The London market got a double boost as oil prices slumped to their lowest level in nine months and the pound dropped like a stone following the latest comments from the Bank of England.
It followed a surprise rise in US oil inventories, which had built-up in anticipation of disruption from conflicts in the Middle East.
Ric Spooner, chief market analyst of CMC Markets, said: “Brent prices have been in a steady decline and I think the background of that is that the market is forming the view that any supply disruptions are not on the immediate horizon.”
Despite ex-dividend factors that knocked more than 20 points off the index’s gains, the FTSE 100 was 24.26 points higher at 6,656.68. Among the beneficiaries of cheaper fuel, EasyJet was flying 2.5 per cent higher at 1,290p.
Builder Barratt Developments was also on the risers’ board, as a dovish inflation report showing that the Bank of England was not expecting prices to pick up in the medium term was interpreted as being positive for mortgage borrowers.
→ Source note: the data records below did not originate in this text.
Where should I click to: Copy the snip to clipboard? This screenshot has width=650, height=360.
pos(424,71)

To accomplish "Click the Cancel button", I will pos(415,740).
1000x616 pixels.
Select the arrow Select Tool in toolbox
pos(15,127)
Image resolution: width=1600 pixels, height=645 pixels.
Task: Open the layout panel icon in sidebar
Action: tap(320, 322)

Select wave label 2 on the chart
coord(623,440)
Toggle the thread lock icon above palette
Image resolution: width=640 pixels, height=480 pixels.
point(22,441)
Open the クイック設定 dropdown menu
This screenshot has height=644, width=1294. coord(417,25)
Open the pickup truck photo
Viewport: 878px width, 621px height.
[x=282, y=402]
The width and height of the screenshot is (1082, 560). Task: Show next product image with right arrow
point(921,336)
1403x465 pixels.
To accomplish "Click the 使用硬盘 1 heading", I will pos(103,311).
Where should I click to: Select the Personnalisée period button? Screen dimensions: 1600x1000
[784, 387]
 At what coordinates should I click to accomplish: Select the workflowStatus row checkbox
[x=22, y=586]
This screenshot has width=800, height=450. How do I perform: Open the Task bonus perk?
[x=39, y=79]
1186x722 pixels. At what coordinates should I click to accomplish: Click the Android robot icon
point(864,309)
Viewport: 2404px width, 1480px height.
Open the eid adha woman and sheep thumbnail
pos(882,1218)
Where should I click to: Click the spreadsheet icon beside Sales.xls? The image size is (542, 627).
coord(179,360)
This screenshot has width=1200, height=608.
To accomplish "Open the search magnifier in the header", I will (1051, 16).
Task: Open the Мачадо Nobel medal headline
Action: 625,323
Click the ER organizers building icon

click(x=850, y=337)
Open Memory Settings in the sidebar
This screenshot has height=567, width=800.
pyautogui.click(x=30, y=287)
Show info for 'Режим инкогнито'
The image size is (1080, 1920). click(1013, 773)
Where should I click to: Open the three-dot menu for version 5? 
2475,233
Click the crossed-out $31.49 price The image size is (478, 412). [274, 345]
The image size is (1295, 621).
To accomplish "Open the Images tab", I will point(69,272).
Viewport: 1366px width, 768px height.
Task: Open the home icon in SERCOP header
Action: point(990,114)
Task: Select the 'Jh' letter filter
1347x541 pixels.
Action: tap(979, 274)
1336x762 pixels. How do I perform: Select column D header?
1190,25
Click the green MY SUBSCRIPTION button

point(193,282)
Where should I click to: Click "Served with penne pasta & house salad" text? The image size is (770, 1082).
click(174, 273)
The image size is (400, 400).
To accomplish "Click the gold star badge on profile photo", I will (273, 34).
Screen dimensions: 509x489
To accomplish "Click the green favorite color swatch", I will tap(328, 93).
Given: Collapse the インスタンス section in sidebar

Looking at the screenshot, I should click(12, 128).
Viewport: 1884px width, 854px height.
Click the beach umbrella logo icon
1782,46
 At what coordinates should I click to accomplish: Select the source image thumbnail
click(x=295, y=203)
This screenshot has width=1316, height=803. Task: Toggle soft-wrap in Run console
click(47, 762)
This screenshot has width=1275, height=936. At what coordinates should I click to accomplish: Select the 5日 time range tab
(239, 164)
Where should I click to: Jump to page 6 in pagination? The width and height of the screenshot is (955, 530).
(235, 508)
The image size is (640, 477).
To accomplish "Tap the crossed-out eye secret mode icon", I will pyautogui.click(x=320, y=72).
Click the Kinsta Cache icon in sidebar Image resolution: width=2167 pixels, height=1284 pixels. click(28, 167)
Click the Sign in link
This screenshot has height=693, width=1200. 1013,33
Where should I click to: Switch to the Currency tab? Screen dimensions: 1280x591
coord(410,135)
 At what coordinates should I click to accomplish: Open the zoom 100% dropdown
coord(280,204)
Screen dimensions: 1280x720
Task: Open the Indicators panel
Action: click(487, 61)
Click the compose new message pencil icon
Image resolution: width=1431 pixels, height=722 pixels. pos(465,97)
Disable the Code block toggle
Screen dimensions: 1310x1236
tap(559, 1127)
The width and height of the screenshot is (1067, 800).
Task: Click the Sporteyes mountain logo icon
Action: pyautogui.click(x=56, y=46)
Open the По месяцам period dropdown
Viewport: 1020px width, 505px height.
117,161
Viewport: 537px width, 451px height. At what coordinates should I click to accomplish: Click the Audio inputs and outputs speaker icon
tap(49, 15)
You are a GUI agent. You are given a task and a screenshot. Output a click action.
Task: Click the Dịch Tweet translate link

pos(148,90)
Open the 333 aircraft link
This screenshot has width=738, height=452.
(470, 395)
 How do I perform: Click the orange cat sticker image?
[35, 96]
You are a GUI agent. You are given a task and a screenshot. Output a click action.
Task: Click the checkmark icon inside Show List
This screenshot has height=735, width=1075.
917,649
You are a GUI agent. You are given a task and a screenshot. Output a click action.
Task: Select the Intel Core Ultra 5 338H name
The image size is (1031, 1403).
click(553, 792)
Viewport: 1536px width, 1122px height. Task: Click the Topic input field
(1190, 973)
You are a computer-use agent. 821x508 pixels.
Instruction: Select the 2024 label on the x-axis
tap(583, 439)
Barratt was 9.6p higher at 350.8p and Persimmon added 20p at 1,296p.
Motor insurance stocks were under pressure after Admiral said it was still too early to call a turning point in the market after two years of falling premiums. The company reported a rise in half-year profits but shares fell more than 5 per cent, down 79p to 1,371p as analysts cautioned over the outlook for the sector. Second tier rival Direct Line Insurance was off 15.3p to 281.1p.
Elsewhere, investors welcomed an encouraging update from outsourcing firm G4S. Its shares were top of the blue chip leaderboard, up 13.7p at 273.5p, but rival Serco fell 16.2p to 314.3p as its results from the previous day looked worse by comparison.